Reproduce each of the records below word for word.

■ **DATASET**:
= = = =
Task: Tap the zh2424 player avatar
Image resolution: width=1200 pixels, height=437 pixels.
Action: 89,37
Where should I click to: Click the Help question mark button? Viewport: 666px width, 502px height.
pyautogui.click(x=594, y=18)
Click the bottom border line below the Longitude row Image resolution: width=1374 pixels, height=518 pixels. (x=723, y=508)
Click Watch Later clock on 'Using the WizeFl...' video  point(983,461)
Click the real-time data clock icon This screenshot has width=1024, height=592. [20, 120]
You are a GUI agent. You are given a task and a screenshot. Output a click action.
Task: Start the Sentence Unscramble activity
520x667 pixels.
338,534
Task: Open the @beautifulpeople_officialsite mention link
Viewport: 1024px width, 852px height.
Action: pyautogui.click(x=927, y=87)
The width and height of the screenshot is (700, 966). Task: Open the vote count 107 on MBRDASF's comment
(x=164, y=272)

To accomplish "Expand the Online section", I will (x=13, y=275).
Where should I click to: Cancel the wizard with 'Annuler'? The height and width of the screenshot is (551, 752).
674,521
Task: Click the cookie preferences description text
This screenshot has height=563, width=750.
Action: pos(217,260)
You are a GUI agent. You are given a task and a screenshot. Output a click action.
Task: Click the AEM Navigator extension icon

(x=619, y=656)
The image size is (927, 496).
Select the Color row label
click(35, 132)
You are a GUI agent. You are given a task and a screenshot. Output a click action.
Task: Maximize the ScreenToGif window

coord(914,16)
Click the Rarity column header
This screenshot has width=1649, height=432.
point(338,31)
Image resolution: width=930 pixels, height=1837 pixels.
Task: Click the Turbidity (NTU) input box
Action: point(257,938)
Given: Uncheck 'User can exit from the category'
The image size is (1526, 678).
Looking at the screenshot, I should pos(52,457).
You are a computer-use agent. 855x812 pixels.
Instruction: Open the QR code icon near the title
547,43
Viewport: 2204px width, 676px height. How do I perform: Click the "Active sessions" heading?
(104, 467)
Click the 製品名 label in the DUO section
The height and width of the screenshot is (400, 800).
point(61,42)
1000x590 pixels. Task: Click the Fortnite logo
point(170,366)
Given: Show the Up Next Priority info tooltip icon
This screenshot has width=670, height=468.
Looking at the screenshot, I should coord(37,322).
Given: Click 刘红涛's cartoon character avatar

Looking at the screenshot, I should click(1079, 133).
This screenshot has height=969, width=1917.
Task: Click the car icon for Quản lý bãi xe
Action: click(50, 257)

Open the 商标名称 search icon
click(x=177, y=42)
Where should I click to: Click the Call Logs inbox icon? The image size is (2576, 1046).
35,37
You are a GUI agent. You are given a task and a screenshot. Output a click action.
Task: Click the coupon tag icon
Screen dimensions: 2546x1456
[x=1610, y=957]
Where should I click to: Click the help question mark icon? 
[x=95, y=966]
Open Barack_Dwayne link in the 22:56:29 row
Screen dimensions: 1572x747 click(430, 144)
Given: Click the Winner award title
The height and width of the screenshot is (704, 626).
= = = =
■ **RESULT BELOW**:
Task: Tap the zh2424 player avatar
Image resolution: width=1200 pixels, height=437 pixels.
Action: 89,37
Where should I click to: Click the Help question mark button? Viewport: 666px width, 502px height.
pyautogui.click(x=594, y=18)
Click the bottom border line below the Longitude row Image resolution: width=1374 pixels, height=518 pixels. (x=723, y=508)
Click Watch Later clock on 'Using the WizeFl...' video  point(983,461)
Click the real-time data clock icon This screenshot has width=1024, height=592. [20, 120]
You are a GUI agent. You are given a task and a screenshot. Output a click action.
Task: Start the Sentence Unscramble activity
520x667 pixels.
338,534
Task: Open the @beautifulpeople_officialsite mention link
Viewport: 1024px width, 852px height.
Action: pyautogui.click(x=927, y=87)
The width and height of the screenshot is (700, 966). Task: Open the vote count 107 on MBRDASF's comment
(x=164, y=272)

To accomplish "Expand the Online section", I will (x=13, y=275).
Where should I click to: Cancel the wizard with 'Annuler'? The height and width of the screenshot is (551, 752).
674,521
Task: Click the cookie preferences description text
This screenshot has height=563, width=750.
Action: pos(217,260)
You are a GUI agent. You are given a task and a screenshot. Output a click action.
Task: Click the AEM Navigator extension icon

(x=619, y=656)
The image size is (927, 496).
Select the Color row label
click(35, 132)
You are a GUI agent. You are given a task and a screenshot. Output a click action.
Task: Maximize the ScreenToGif window

coord(914,16)
Click the Rarity column header
This screenshot has width=1649, height=432.
point(338,31)
Image resolution: width=930 pixels, height=1837 pixels.
Task: Click the Turbidity (NTU) input box
Action: point(257,938)
Given: Uncheck 'User can exit from the category'
The image size is (1526, 678).
Looking at the screenshot, I should pos(52,457).
You are a computer-use agent. 855x812 pixels.
Instruction: Open the QR code icon near the title
547,43
Viewport: 2204px width, 676px height. How do I perform: Click the "Active sessions" heading?
(104, 467)
Click the 製品名 label in the DUO section
The height and width of the screenshot is (400, 800).
point(61,42)
1000x590 pixels. Task: Click the Fortnite logo
point(170,366)
Given: Show the Up Next Priority info tooltip icon
This screenshot has width=670, height=468.
Looking at the screenshot, I should coord(37,322).
Given: Click 刘红涛's cartoon character avatar

Looking at the screenshot, I should click(1079, 133).
This screenshot has height=969, width=1917.
Task: Click the car icon for Quản lý bãi xe
Action: click(50, 257)

Open the 商标名称 search icon
click(x=177, y=42)
Where should I click to: Click the Call Logs inbox icon? The image size is (2576, 1046).
35,37
You are a GUI agent. You are given a task and a screenshot. Output a click action.
Task: Click the coupon tag icon
Screen dimensions: 2546x1456
[x=1610, y=957]
Where should I click to: Click the help question mark icon? 
[x=95, y=966]
Open Barack_Dwayne link in the 22:56:29 row
Screen dimensions: 1572x747 click(430, 144)
Given: Click the Winner award title
The height and width of the screenshot is (704, 626).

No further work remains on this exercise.